我正在查看sci-kit模块中的“隔离林算法”的源代码。该模型的整体结构为:
read data set
train test split of data
train the data on model
fit the model
test other set of data on the model
predict anomalies
源代码在GitHub中可用。在源代码中,有一个名为iforest.py的文件(路径:sklearn> ensemble> iforest.py) 在该文件中,有一个名为score_samples的函数,该函数计算数据集中每个数据点的异常得分。 代码看起来像这样:
def score_samples(self, X):
n_samples = X.shape[0]
n_samples_leaf = numpy.zeros((n_samples, self.n_estimators), order="f")
depths = numpy.zeros((n_samples, self.n_estimators), order="f")
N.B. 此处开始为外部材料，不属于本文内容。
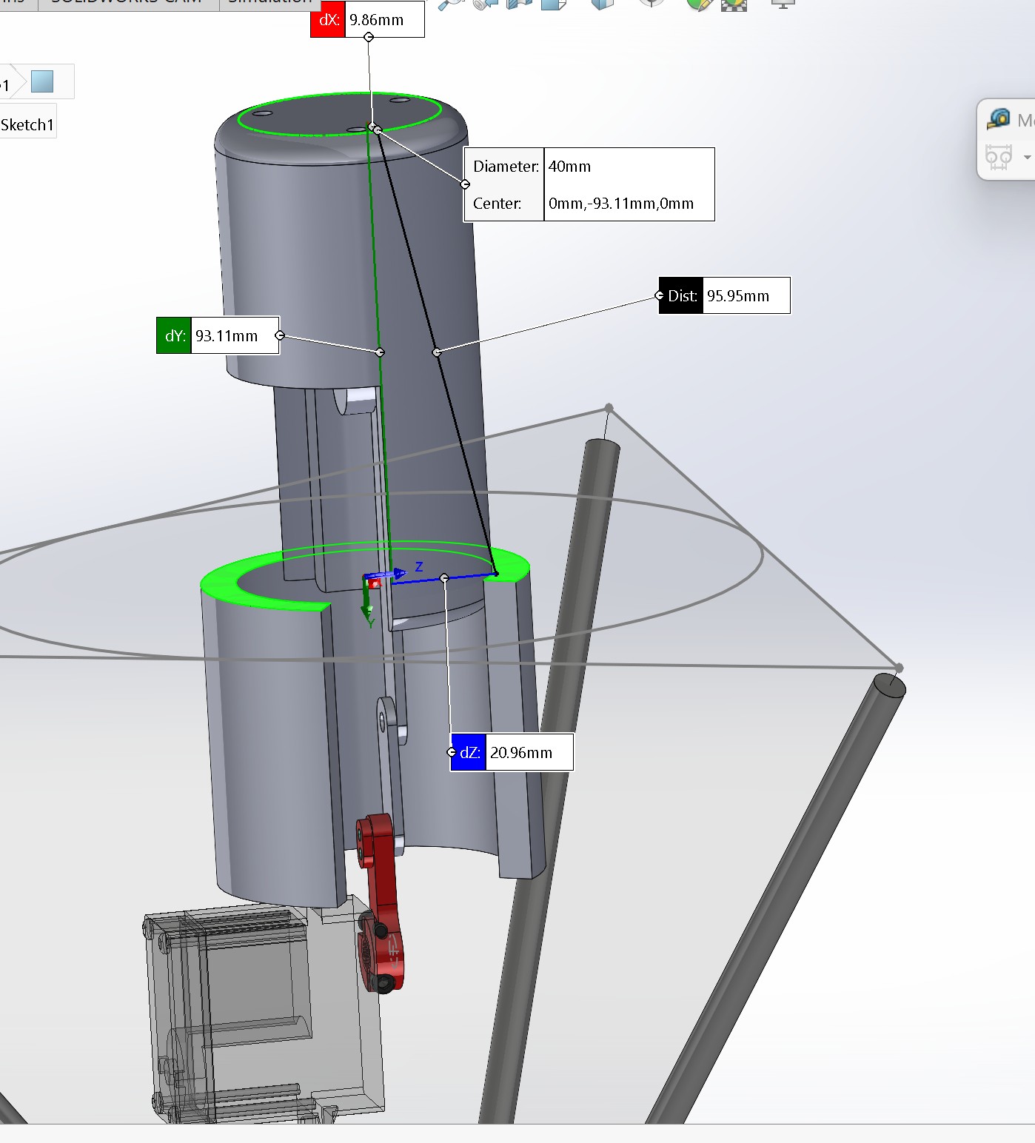Select the Sketch1 breadcrumb item

[x=27, y=124]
if self._max_features == X.shape[1]:
subsample_features = False
else:
subsample_features = True
for i, (tree, features) in enumerate(zip(self.estimators_ self.estimators_features_)):
if subsample_features:
X_subset = X[:, features]
else:
X_subset = X
leaves_index = tree.apply(X_subset)
node_indicator = tree.decision_path(X_subset)
n_samples_leaf[:, i] = tree.tree_.n_node_samples[leaves_index]
depths[:, i] = numpy.ravel(node_indicator.sum(axis=1))
depths[:, i] -= 1
depths += _average_path_length(n_samples_leaf)
scores = 2 ** (-depths.mean(axis=1) / _average_path_length(
self.max_samples_))
# Take the opposite of the scores as bigger is better (here less
# abnormal)
return -scores
我无法理解for循环中发生了什么。有人可以帮我吗?